The release touted the background, of Stephen Sandecki, the company’s founder,  who “has held executive and senior level positions with multiple self-storage operators including Store Space Self Storage, National Storage Affiliates and Life Storage.”

Self storage has been in the greater class of alternative commercial real estate investments and, as its traveling companions, saw increased investor interest soon into the pandemic. With prices of multifamily, industrial, medical office, and some other favored types quickly rising, many people wanted to enter or expand their investment in CRE thought alternatives would provide a more financially efficient mechanism.

However, financial realities are catching up with the property type, meaning better operations will be needed to support net operating income.

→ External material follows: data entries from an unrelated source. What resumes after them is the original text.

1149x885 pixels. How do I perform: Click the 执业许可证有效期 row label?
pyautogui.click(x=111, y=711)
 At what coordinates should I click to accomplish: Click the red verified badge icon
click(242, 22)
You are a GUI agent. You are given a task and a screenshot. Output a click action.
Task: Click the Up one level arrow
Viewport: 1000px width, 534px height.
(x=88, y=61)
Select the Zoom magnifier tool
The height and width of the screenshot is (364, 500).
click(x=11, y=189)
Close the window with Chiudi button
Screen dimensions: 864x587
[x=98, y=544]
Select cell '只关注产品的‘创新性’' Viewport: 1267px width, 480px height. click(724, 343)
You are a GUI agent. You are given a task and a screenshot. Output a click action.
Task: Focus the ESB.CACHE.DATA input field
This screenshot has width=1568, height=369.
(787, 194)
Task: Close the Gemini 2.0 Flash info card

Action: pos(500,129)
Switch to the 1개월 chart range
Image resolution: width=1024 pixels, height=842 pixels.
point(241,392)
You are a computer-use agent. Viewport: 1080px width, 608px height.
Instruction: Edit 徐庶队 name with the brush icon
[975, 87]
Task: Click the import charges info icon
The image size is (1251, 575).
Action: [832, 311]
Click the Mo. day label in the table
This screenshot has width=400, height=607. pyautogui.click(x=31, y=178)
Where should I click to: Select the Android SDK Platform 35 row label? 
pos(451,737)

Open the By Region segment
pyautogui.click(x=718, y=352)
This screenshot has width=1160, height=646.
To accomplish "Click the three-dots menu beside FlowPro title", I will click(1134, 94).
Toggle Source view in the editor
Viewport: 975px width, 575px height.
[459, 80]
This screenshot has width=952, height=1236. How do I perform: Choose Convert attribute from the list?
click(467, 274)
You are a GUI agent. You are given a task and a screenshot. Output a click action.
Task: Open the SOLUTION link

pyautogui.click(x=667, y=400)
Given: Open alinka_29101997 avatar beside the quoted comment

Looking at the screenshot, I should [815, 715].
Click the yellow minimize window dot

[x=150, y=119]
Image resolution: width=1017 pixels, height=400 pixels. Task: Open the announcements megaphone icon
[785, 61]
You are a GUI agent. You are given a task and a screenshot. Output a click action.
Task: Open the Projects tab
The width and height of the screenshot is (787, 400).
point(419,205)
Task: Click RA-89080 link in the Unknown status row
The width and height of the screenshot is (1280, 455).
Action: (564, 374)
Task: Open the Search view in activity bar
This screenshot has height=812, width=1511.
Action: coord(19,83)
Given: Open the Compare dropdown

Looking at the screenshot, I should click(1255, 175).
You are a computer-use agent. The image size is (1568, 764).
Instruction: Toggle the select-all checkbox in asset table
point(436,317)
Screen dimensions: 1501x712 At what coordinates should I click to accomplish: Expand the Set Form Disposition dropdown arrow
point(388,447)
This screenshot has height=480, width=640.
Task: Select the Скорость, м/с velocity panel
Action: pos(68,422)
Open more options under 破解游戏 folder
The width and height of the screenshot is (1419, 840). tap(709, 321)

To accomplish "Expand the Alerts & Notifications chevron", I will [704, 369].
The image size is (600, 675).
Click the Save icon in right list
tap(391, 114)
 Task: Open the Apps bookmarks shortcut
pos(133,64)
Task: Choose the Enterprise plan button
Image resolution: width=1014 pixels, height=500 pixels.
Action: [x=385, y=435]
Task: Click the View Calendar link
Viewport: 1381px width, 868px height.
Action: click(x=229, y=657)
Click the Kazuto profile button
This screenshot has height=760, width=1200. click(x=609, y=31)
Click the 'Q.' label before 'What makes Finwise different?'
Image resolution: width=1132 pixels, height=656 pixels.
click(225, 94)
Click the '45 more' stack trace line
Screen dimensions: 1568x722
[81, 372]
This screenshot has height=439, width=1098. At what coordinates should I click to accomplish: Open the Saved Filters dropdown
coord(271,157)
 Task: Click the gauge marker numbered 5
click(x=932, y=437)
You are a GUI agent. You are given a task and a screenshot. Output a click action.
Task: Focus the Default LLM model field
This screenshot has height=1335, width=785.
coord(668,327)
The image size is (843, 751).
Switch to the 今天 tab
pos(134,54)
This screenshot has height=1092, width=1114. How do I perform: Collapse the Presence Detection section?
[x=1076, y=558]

A 2023 Q1 report from MSCI suggested that the bloom is off the CRE flower. “In addition to more detail by property type, the firm also looked at alterative CRE sectors, including medical office, manufactured homes, life science/R&D, self-storage, student housing, age-restricted, cold storage, and data center. In 2020 Q2, they were 12% of CRE sales. Now they compose 8%, losing a third of their percentage representation,” the firm said.

“There was a relative paucity of large portfolio and M&A deals at the start of 2023, in contrast to recent quarters, though a multibillion-dollar deal is in the pipeline,” the report said. “Megadeals in aggregate only made up 28% of total alternative investments in Q1 2023, bringing the megadeal share closer to levels seen before the pandemic.”

All alternative CRE categories posted double-digit sales drops since the previous year. So did the more regular types, however the ranges were different. For the office, retail, industrial, hotel, apartment, and seniors housing and care, the smallest drop was 8%, while the biggest was 68%.

Self-storage cap rates were below those of multifamily in 2023 Q1, a first according to MSCI. “Yields for self-storage, as measured by the RCA Hedonic Series, have been little changed over the last year, leveling out a little under 5%,” the report said. “Apartment cap rates, on the other hand, steadily rose in 2022, crossing above 5% in early 2023.”